Records from a data collection:
Segment Open

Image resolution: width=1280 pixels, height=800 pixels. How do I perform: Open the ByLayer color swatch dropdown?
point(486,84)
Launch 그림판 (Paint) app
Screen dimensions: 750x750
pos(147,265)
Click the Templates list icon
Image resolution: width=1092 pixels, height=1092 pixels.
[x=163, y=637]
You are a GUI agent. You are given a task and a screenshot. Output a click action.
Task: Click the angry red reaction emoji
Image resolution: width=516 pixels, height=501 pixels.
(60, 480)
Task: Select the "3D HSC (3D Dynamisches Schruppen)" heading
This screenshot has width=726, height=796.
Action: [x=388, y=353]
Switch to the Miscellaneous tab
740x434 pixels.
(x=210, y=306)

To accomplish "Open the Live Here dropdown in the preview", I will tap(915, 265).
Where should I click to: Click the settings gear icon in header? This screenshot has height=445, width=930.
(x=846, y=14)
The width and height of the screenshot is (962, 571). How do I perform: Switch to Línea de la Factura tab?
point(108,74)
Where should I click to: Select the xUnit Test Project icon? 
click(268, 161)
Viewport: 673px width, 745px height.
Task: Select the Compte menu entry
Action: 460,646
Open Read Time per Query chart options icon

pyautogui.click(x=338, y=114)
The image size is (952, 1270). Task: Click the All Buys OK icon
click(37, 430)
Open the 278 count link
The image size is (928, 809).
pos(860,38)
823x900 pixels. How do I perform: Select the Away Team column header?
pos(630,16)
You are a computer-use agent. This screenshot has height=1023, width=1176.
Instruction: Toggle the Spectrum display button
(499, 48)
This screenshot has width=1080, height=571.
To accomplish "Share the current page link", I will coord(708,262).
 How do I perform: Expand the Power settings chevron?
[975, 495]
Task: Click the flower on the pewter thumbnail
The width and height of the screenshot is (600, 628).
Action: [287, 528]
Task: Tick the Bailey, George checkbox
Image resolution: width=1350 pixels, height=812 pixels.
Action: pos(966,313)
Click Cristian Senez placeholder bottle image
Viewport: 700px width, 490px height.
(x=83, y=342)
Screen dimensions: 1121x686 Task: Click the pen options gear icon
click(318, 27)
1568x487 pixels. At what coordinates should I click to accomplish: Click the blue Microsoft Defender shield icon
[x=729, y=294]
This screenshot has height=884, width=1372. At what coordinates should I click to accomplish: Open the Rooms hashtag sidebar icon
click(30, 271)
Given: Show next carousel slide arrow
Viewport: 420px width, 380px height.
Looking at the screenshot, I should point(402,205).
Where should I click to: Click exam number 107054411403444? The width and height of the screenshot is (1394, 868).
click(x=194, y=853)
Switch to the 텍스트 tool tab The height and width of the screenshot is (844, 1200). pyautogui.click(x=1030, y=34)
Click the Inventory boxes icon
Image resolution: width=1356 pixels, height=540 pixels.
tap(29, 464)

Segment Closed

Each entry above is to be set down again in exactly the same words.

Solution for this problem:
Image resolution: width=1280 pixels, height=800 pixels. How do I perform: Open the ByLayer color swatch dropdown?
point(486,84)
Launch 그림판 (Paint) app
Screen dimensions: 750x750
pos(147,265)
Click the Templates list icon
Image resolution: width=1092 pixels, height=1092 pixels.
[x=163, y=637]
You are a GUI agent. You are given a task and a screenshot. Output a click action.
Task: Click the angry red reaction emoji
Image resolution: width=516 pixels, height=501 pixels.
(60, 480)
Task: Select the "3D HSC (3D Dynamisches Schruppen)" heading
This screenshot has width=726, height=796.
Action: [x=388, y=353]
Switch to the Miscellaneous tab
740x434 pixels.
(x=210, y=306)

To accomplish "Open the Live Here dropdown in the preview", I will tap(915, 265).
Where should I click to: Click the settings gear icon in header? This screenshot has height=445, width=930.
(x=846, y=14)
The width and height of the screenshot is (962, 571). How do I perform: Switch to Línea de la Factura tab?
point(108,74)
Where should I click to: Select the xUnit Test Project icon? 
click(268, 161)
Viewport: 673px width, 745px height.
Task: Select the Compte menu entry
Action: 460,646
Open Read Time per Query chart options icon

pyautogui.click(x=338, y=114)
The image size is (952, 1270). Task: Click the All Buys OK icon
click(37, 430)
Open the 278 count link
The image size is (928, 809).
pos(860,38)
823x900 pixels. How do I perform: Select the Away Team column header?
pos(630,16)
You are a computer-use agent. This screenshot has height=1023, width=1176.
Instruction: Toggle the Spectrum display button
(499, 48)
This screenshot has width=1080, height=571.
To accomplish "Share the current page link", I will coord(708,262).
 How do I perform: Expand the Power settings chevron?
[975, 495]
Task: Click the flower on the pewter thumbnail
The width and height of the screenshot is (600, 628).
Action: [287, 528]
Task: Tick the Bailey, George checkbox
Image resolution: width=1350 pixels, height=812 pixels.
Action: pos(966,313)
Click Cristian Senez placeholder bottle image
Viewport: 700px width, 490px height.
(x=83, y=342)
Screen dimensions: 1121x686 Task: Click the pen options gear icon
click(318, 27)
1568x487 pixels. At what coordinates should I click to accomplish: Click the blue Microsoft Defender shield icon
[x=729, y=294]
This screenshot has height=884, width=1372. At what coordinates should I click to accomplish: Open the Rooms hashtag sidebar icon
click(30, 271)
Given: Show next carousel slide arrow
Viewport: 420px width, 380px height.
Looking at the screenshot, I should point(402,205).
Where should I click to: Click exam number 107054411403444? The width and height of the screenshot is (1394, 868).
click(x=194, y=853)
Switch to the 텍스트 tool tab The height and width of the screenshot is (844, 1200). pyautogui.click(x=1030, y=34)
Click the Inventory boxes icon
Image resolution: width=1356 pixels, height=540 pixels.
tap(29, 464)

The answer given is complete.